Exercise → Within the listing below, please copy exactly the lines between the line holding "Given: Open Microsoft Word from the taskbar" and the line holding "The width and", inclusive.

Information →
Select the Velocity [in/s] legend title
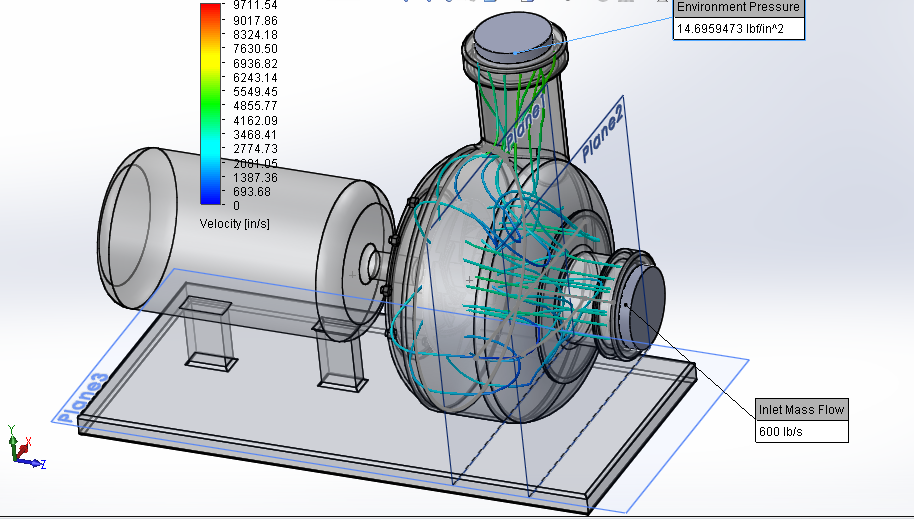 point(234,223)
--
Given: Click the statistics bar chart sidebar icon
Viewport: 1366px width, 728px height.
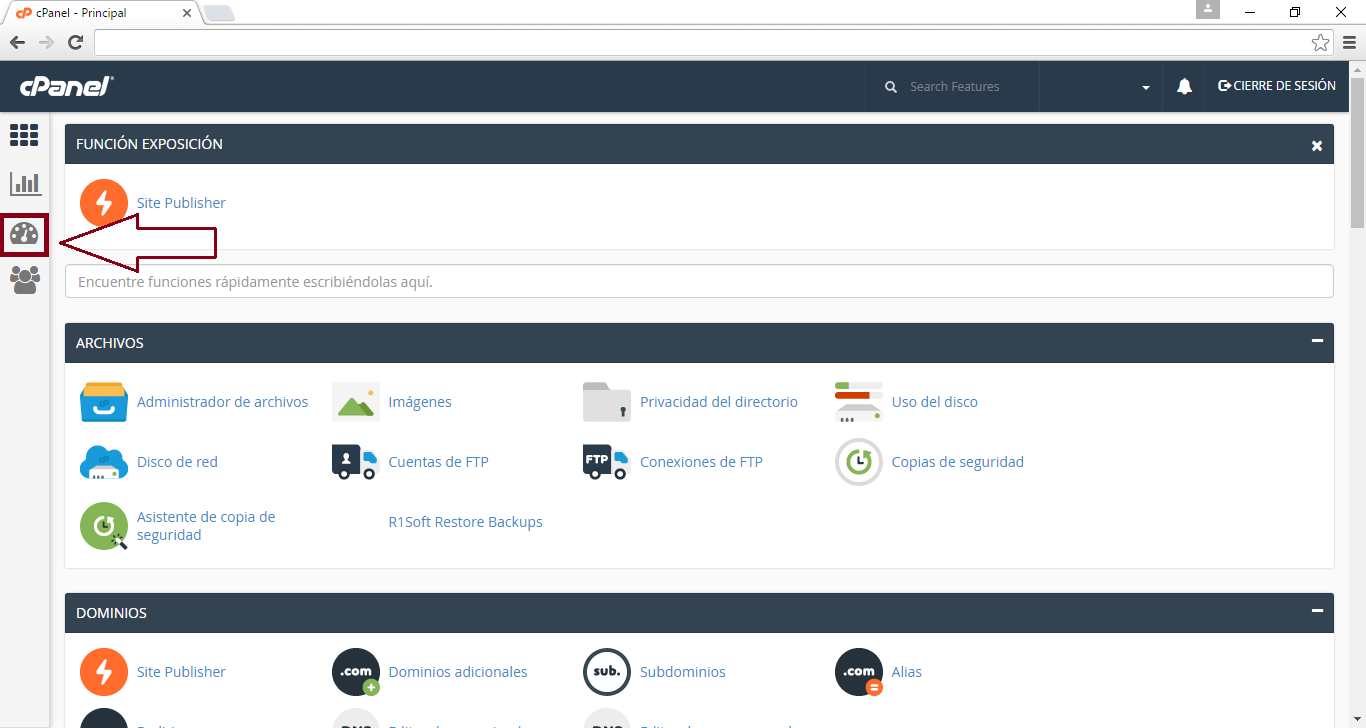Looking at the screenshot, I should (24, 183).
==
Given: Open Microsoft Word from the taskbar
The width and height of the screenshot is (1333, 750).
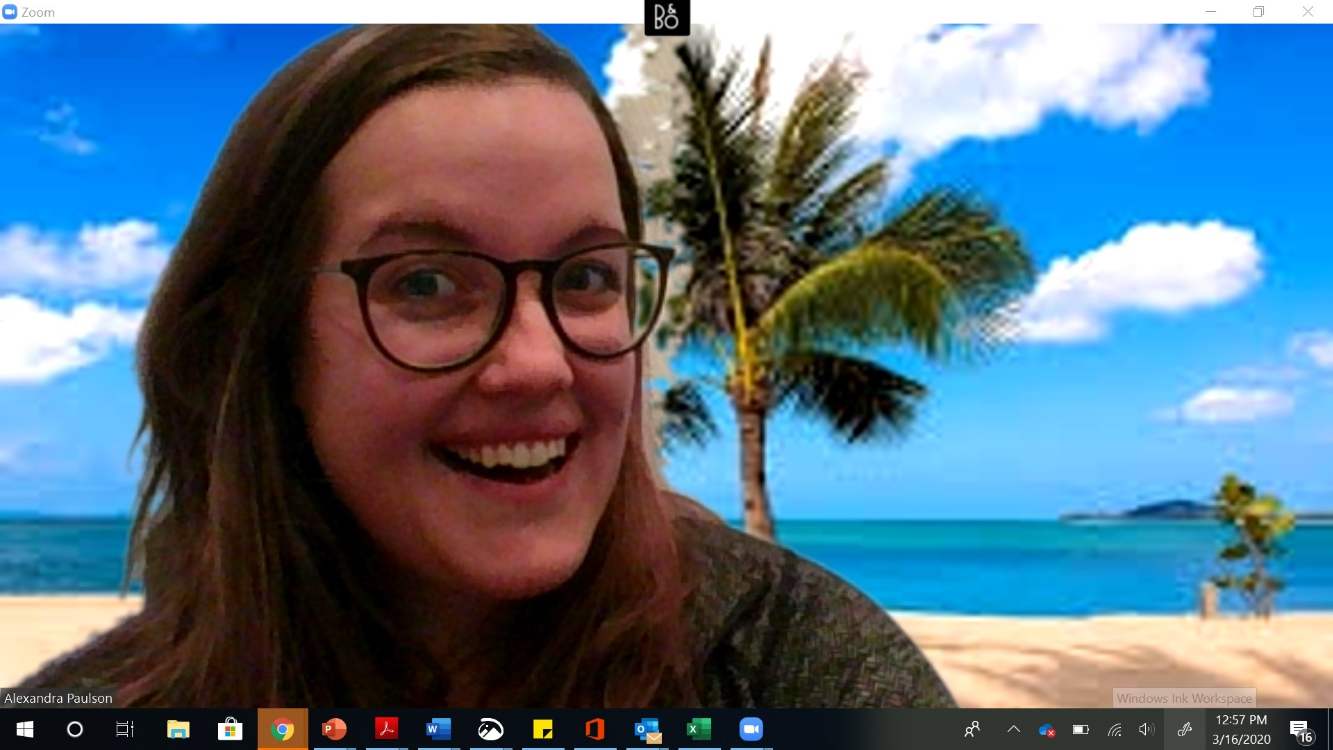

Reply →
Given: Open Microsoft Word from the taskbar
The width and height of the screenshot is (1333, 750).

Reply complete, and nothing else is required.